Anna Dessoye

Personal information
- Born: July 13, 1994 (age 32) Mountaintop, Pennsylvania, U.S.
- Height: 5 ft 6 in (168 cm)

Sport
- Sport: Field hockey
- Position: Midfielder
- Club: Valley Styx

National team
- Years: Team / Caps / Goals
- 2013: United States U–21 / 6 / (1)
- 2017–: United States / 52 / (3)

Medal record
Women's field hockey
Representing United States
Pan American Games
| Bronze medal – third place | 2019 Lima | Team |

= Anna Dessoye =

American field hockey player

Anna Dessoye (born July 13, 1994) is a field hockey player from the United States, who plays as a midfielder.

==Personal life==
Anna Dessoye was born in Mountaintop, Pennsylvania. She began playing hockey in the sixth grade.
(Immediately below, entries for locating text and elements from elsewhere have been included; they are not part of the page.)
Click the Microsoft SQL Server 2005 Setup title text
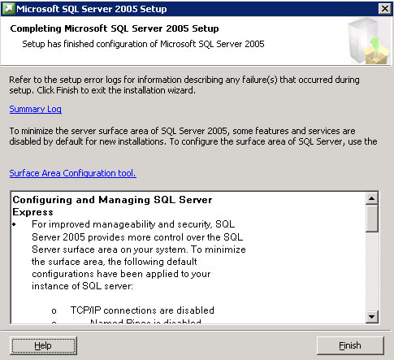The image size is (394, 360). (x=92, y=9)
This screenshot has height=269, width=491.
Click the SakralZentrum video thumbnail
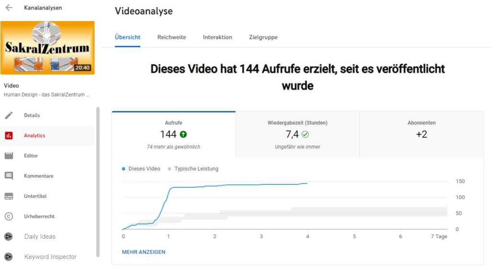coord(47,48)
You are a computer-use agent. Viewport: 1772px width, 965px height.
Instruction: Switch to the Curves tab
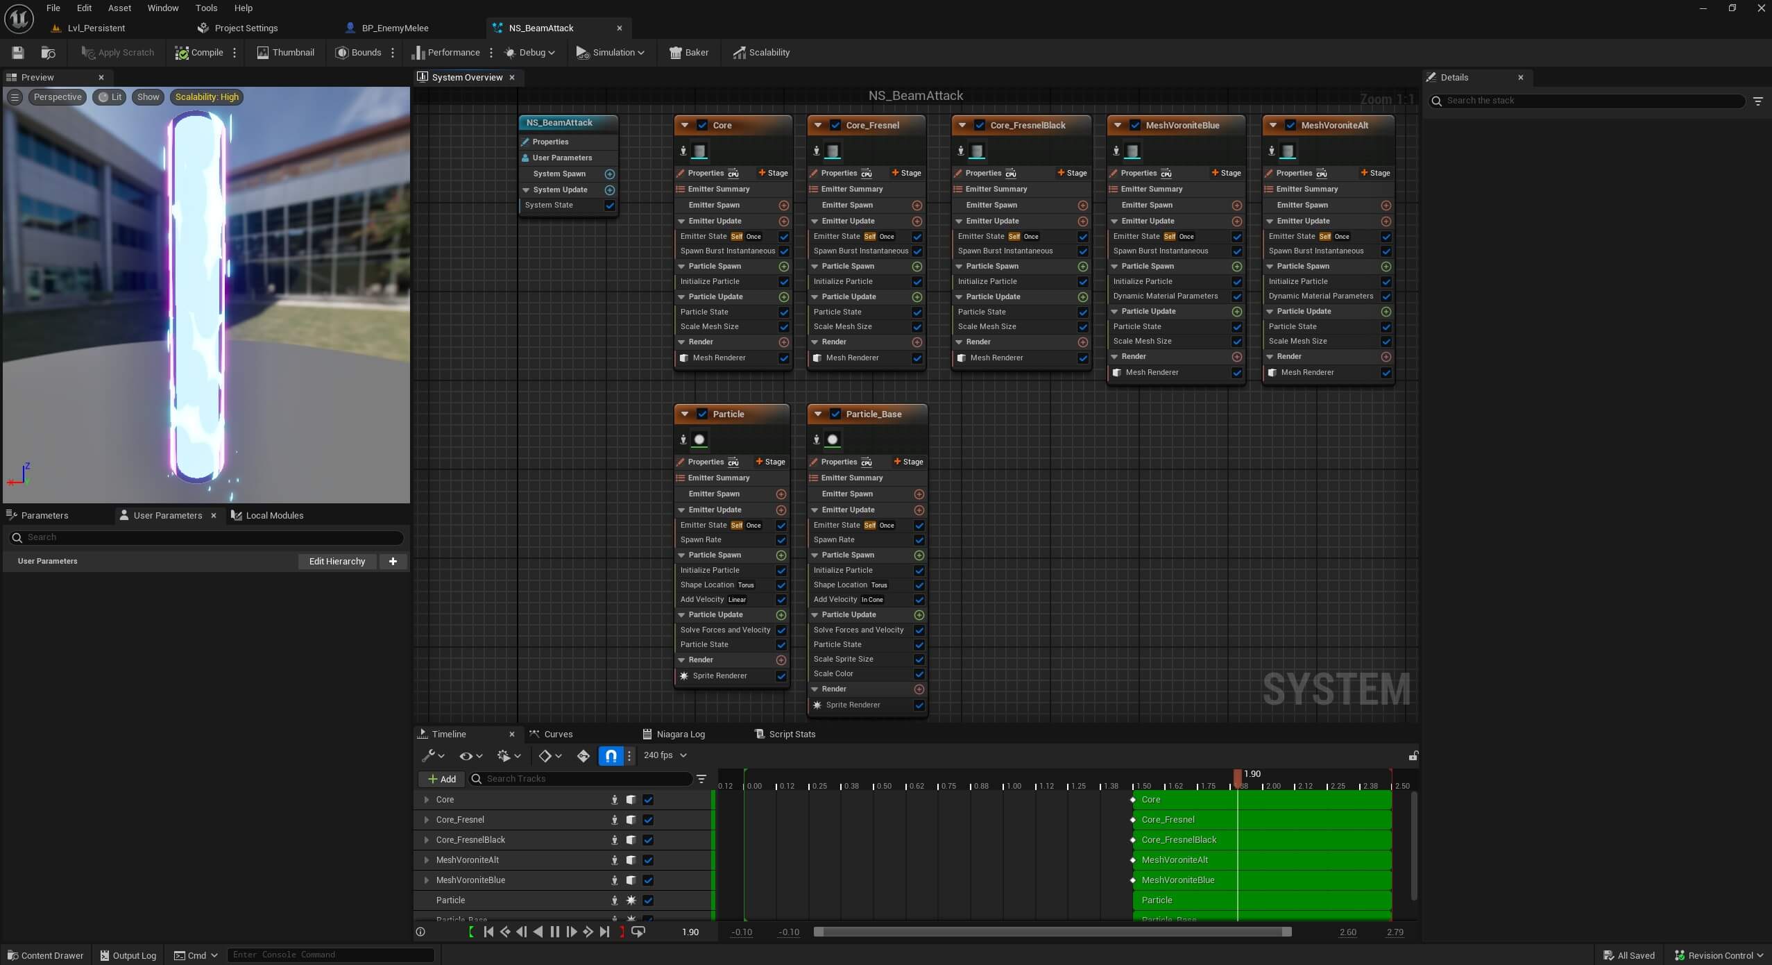(x=557, y=734)
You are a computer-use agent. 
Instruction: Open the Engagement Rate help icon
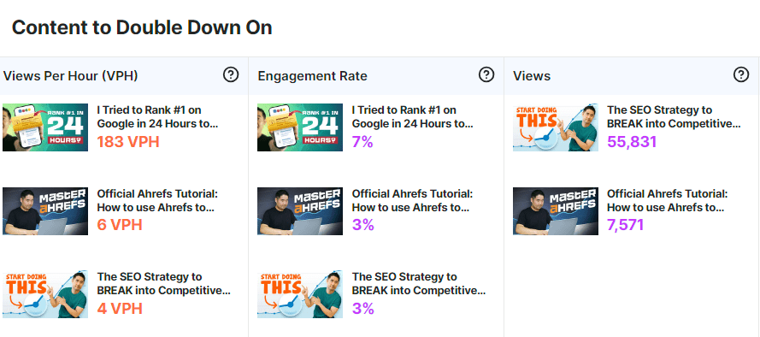click(486, 74)
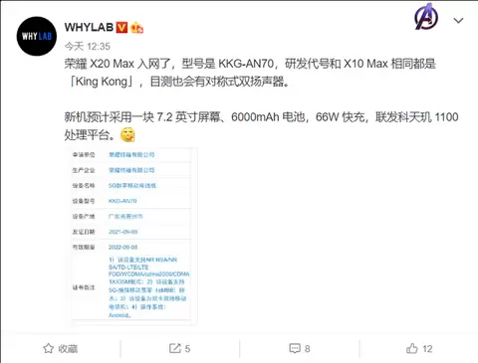Screen dimensions: 478x363
Task: Click the comment count 8
Action: coord(308,349)
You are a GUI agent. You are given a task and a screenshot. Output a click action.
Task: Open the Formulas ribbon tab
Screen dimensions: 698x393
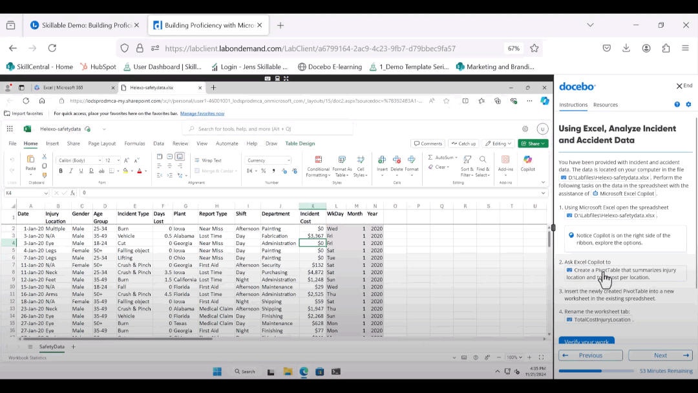[x=134, y=143]
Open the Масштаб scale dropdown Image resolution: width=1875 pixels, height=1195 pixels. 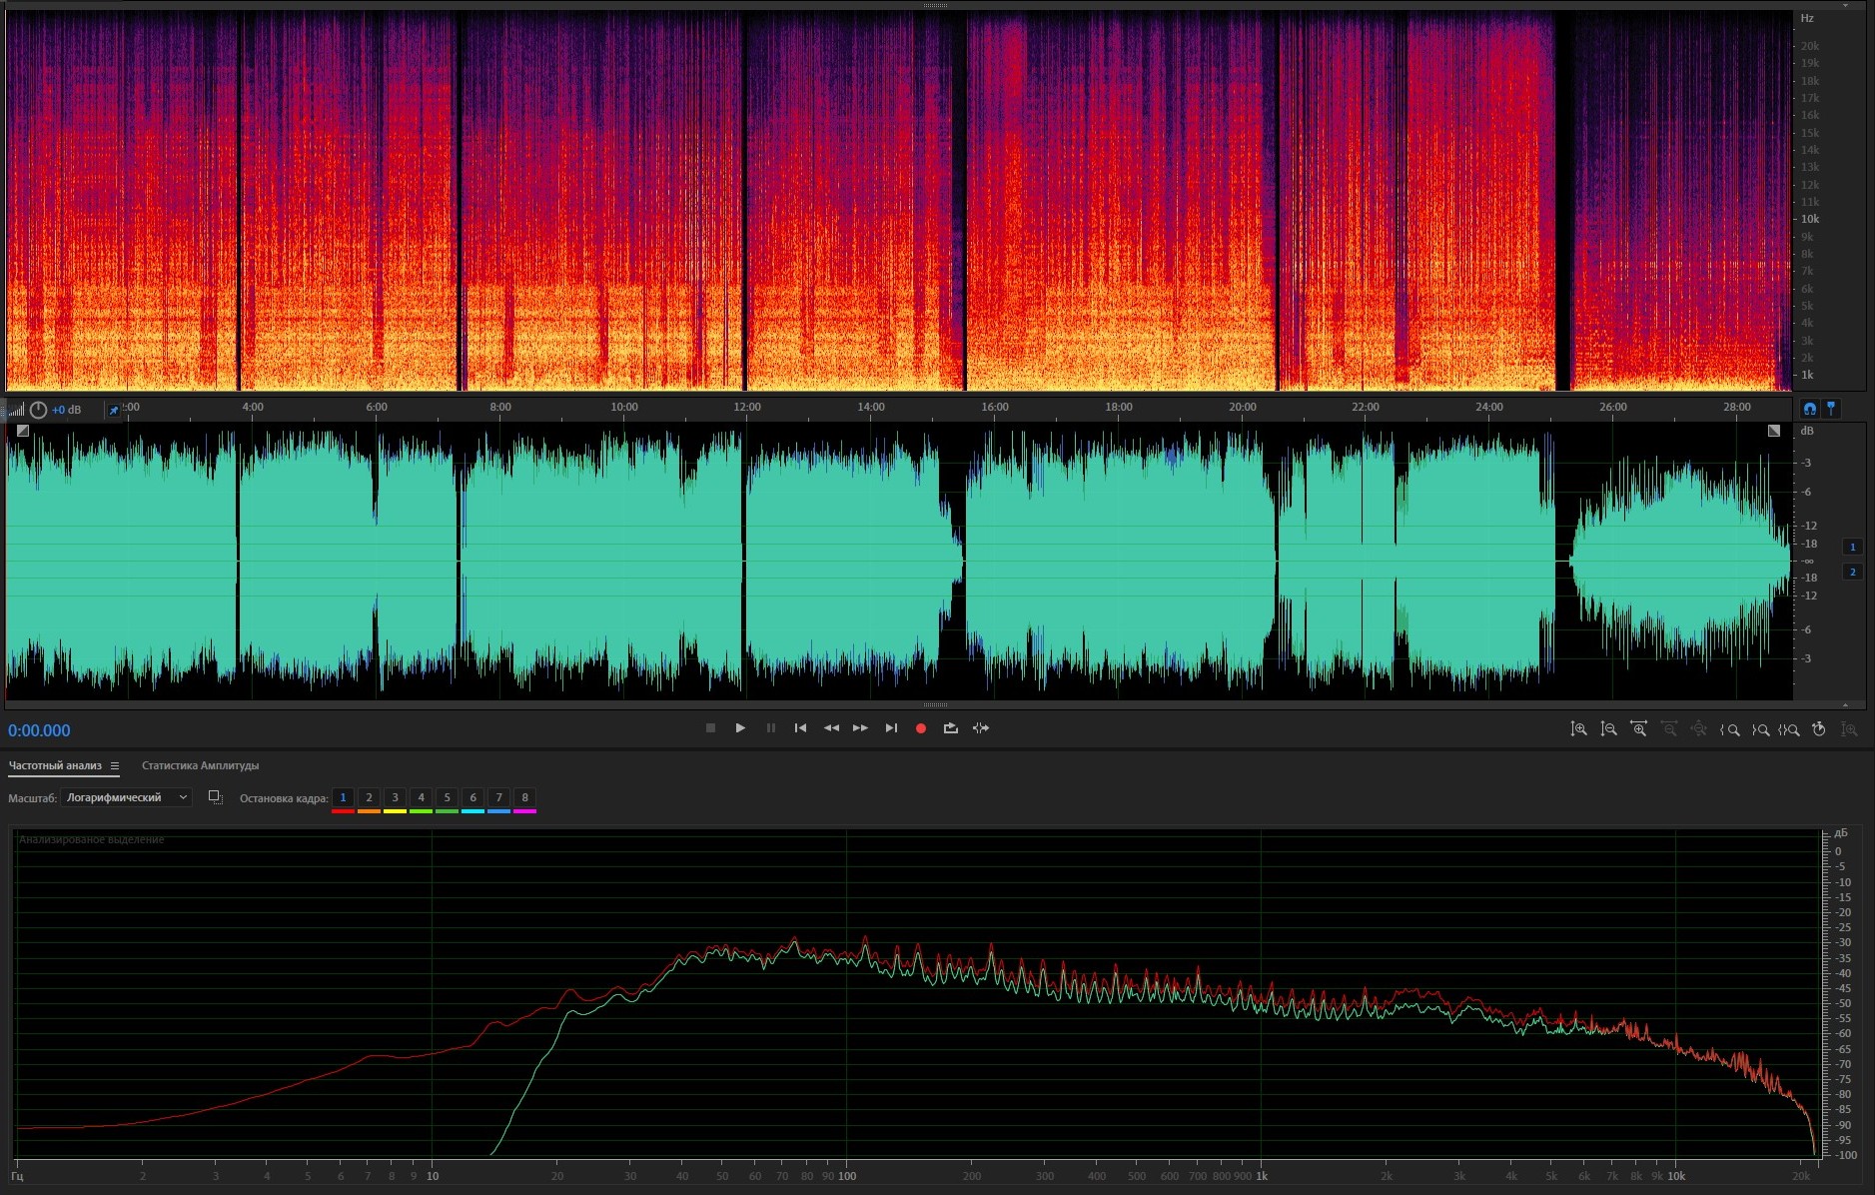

She also uses a Ritual Hockey stick.

Dessoye is a former student of the University of Maryland, where she majored in public health.

==Career==
===National teams===
====Under–21====
In 2013, Dessoye was a member of the United States U–21 side at the Junior World Cup, where the team finished seventh.

====Senior team====
Anna Dessoye made her senior international debut for the United States national team in 2017, during a test series against New Zealand in Christchurch.

In 2019, Dessoye was a member of the national team during the inaugural edition of the FIH Pro League. Later that year, she participated in the 2019 Pan American Games in Lima. At the tournament, she received her first major medal for her country after defeating Chile for the bronze.